Saved data entries

=== Begin Enclosure ===

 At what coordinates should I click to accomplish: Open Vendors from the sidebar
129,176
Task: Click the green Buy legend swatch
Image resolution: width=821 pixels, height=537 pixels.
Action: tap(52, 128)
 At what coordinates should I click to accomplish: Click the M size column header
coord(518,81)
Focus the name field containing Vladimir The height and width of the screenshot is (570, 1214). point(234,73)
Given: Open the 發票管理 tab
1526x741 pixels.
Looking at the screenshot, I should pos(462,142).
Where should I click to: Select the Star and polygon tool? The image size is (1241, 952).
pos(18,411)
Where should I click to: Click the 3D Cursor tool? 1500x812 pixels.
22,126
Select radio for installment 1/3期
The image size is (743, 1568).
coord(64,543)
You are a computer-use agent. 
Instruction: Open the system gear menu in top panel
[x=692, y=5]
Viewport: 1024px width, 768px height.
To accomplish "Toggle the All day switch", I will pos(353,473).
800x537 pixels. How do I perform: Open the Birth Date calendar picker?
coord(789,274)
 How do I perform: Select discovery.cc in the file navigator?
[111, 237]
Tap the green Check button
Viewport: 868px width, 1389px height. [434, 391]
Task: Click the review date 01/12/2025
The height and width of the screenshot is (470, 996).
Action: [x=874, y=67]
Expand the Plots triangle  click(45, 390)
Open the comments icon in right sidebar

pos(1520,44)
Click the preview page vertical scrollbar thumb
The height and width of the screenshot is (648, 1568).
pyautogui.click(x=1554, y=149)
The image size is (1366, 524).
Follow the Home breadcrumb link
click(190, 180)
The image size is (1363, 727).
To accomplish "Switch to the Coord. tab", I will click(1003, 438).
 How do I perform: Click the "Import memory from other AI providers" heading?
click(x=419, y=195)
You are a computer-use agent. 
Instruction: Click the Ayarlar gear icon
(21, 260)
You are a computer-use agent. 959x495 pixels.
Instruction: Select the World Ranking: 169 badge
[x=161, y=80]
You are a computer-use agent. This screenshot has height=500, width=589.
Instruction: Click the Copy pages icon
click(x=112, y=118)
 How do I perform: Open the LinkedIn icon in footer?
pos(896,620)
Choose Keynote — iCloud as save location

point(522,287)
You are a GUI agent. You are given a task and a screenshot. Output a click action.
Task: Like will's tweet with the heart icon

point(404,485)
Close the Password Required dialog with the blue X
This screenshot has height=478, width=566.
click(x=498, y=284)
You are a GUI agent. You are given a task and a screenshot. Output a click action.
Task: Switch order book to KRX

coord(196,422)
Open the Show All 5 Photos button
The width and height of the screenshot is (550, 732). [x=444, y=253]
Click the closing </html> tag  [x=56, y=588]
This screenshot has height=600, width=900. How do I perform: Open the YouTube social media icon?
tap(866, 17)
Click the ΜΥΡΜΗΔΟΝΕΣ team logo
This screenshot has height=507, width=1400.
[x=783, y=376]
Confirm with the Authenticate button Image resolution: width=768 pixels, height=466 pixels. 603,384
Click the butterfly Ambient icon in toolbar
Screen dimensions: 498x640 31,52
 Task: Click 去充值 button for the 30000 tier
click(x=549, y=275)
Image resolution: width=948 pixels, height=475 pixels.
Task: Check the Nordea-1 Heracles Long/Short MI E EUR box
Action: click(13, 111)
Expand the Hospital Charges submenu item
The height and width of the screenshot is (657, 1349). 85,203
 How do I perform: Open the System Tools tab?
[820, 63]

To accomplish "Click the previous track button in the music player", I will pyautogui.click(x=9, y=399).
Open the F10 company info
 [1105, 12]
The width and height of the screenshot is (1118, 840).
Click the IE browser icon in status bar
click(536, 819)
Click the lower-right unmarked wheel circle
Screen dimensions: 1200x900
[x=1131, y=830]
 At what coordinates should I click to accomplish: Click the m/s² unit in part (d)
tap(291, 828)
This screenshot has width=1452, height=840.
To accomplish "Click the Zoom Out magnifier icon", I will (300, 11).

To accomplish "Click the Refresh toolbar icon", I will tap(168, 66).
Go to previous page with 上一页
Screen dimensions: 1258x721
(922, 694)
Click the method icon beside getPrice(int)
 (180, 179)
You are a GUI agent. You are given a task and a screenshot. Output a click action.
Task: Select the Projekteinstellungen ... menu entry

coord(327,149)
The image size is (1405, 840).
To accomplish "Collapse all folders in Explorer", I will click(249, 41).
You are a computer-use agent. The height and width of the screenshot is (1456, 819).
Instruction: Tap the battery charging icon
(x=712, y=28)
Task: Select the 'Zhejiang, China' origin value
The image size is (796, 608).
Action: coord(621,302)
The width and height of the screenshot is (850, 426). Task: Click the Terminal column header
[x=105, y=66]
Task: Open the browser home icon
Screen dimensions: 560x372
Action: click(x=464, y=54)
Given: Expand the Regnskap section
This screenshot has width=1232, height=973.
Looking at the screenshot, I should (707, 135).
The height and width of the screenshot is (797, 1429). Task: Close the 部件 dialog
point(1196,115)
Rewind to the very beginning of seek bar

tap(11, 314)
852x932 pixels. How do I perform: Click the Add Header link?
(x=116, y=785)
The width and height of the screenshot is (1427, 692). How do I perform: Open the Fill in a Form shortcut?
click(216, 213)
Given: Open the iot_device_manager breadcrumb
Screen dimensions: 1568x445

=== End Enclosure ===

**Exercise description:**
Every entry must be duplicated exactly as it was written.

**Result for this exercise:**
 At what coordinates should I click to accomplish: Open Vendors from the sidebar
129,176
Task: Click the green Buy legend swatch
Image resolution: width=821 pixels, height=537 pixels.
Action: tap(52, 128)
 At what coordinates should I click to accomplish: Click the M size column header
coord(518,81)
Focus the name field containing Vladimir The height and width of the screenshot is (570, 1214). point(234,73)
Given: Open the 發票管理 tab
1526x741 pixels.
Looking at the screenshot, I should pos(462,142).
Where should I click to: Select the Star and polygon tool? The image size is (1241, 952).
pos(18,411)
Where should I click to: Click the 3D Cursor tool? 1500x812 pixels.
22,126
Select radio for installment 1/3期
The image size is (743, 1568).
coord(64,543)
You are a computer-use agent. 
Instruction: Open the system gear menu in top panel
[x=692, y=5]
Viewport: 1024px width, 768px height.
To accomplish "Toggle the All day switch", I will pos(353,473).
800x537 pixels. How do I perform: Open the Birth Date calendar picker?
coord(789,274)
 How do I perform: Select discovery.cc in the file navigator?
[111, 237]
Tap the green Check button
Viewport: 868px width, 1389px height. [434, 391]
Task: Click the review date 01/12/2025
The height and width of the screenshot is (470, 996).
Action: [x=874, y=67]
Expand the Plots triangle  click(45, 390)
Open the comments icon in right sidebar

pos(1520,44)
Click the preview page vertical scrollbar thumb
The height and width of the screenshot is (648, 1568).
pyautogui.click(x=1554, y=149)
The image size is (1366, 524).
Follow the Home breadcrumb link
click(190, 180)
The image size is (1363, 727).
To accomplish "Switch to the Coord. tab", I will click(1003, 438).
 How do I perform: Click the "Import memory from other AI providers" heading?
click(x=419, y=195)
You are a computer-use agent. 
Instruction: Click the Ayarlar gear icon
(21, 260)
You are a computer-use agent. 959x495 pixels.
Instruction: Select the World Ranking: 169 badge
[x=161, y=80]
You are a computer-use agent. This screenshot has height=500, width=589.
Instruction: Click the Copy pages icon
click(x=112, y=118)
 How do I perform: Open the LinkedIn icon in footer?
pos(896,620)
Choose Keynote — iCloud as save location

point(522,287)
You are a GUI agent. You are given a task and a screenshot. Output a click action.
Task: Like will's tweet with the heart icon

point(404,485)
Close the Password Required dialog with the blue X
This screenshot has height=478, width=566.
click(x=498, y=284)
You are a GUI agent. You are given a task and a screenshot. Output a click action.
Task: Switch order book to KRX

coord(196,422)
Open the Show All 5 Photos button
The width and height of the screenshot is (550, 732). [x=444, y=253]
Click the closing </html> tag  [x=56, y=588]
This screenshot has height=600, width=900. How do I perform: Open the YouTube social media icon?
tap(866, 17)
Click the ΜΥΡΜΗΔΟΝΕΣ team logo
This screenshot has height=507, width=1400.
[x=783, y=376]
Confirm with the Authenticate button Image resolution: width=768 pixels, height=466 pixels. 603,384
Click the butterfly Ambient icon in toolbar
Screen dimensions: 498x640 31,52
 Task: Click 去充值 button for the 30000 tier
click(x=549, y=275)
Image resolution: width=948 pixels, height=475 pixels.
Task: Check the Nordea-1 Heracles Long/Short MI E EUR box
Action: click(13, 111)
Expand the Hospital Charges submenu item
The height and width of the screenshot is (657, 1349). 85,203
 How do I perform: Open the System Tools tab?
[820, 63]

To accomplish "Click the previous track button in the music player", I will pyautogui.click(x=9, y=399).
Open the F10 company info
 [1105, 12]
The width and height of the screenshot is (1118, 840).
Click the IE browser icon in status bar
click(536, 819)
Click the lower-right unmarked wheel circle
Screen dimensions: 1200x900
[x=1131, y=830]
 At what coordinates should I click to accomplish: Click the m/s² unit in part (d)
tap(291, 828)
This screenshot has width=1452, height=840.
To accomplish "Click the Zoom Out magnifier icon", I will (300, 11).

To accomplish "Click the Refresh toolbar icon", I will tap(168, 66).
Go to previous page with 上一页
Screen dimensions: 1258x721
(922, 694)
Click the method icon beside getPrice(int)
 (180, 179)
You are a GUI agent. You are given a task and a screenshot. Output a click action.
Task: Select the Projekteinstellungen ... menu entry

coord(327,149)
The image size is (1405, 840).
To accomplish "Collapse all folders in Explorer", I will click(249, 41).
You are a computer-use agent. The height and width of the screenshot is (1456, 819).
Instruction: Tap the battery charging icon
(x=712, y=28)
Task: Select the 'Zhejiang, China' origin value
The image size is (796, 608).
Action: coord(621,302)
The width and height of the screenshot is (850, 426). Task: Click the Terminal column header
[x=105, y=66]
Task: Open the browser home icon
Screen dimensions: 560x372
Action: click(x=464, y=54)
Given: Expand the Regnskap section
This screenshot has width=1232, height=973.
Looking at the screenshot, I should (707, 135).
The height and width of the screenshot is (797, 1429). Task: Close the 部件 dialog
point(1196,115)
Rewind to the very beginning of seek bar

tap(11, 314)
852x932 pixels. How do I perform: Click the Add Header link?
(x=116, y=785)
The width and height of the screenshot is (1427, 692). How do I perform: Open the Fill in a Form shortcut?
click(216, 213)
Given: Open the iot_device_manager breadcrumb
Screen dimensions: 1568x445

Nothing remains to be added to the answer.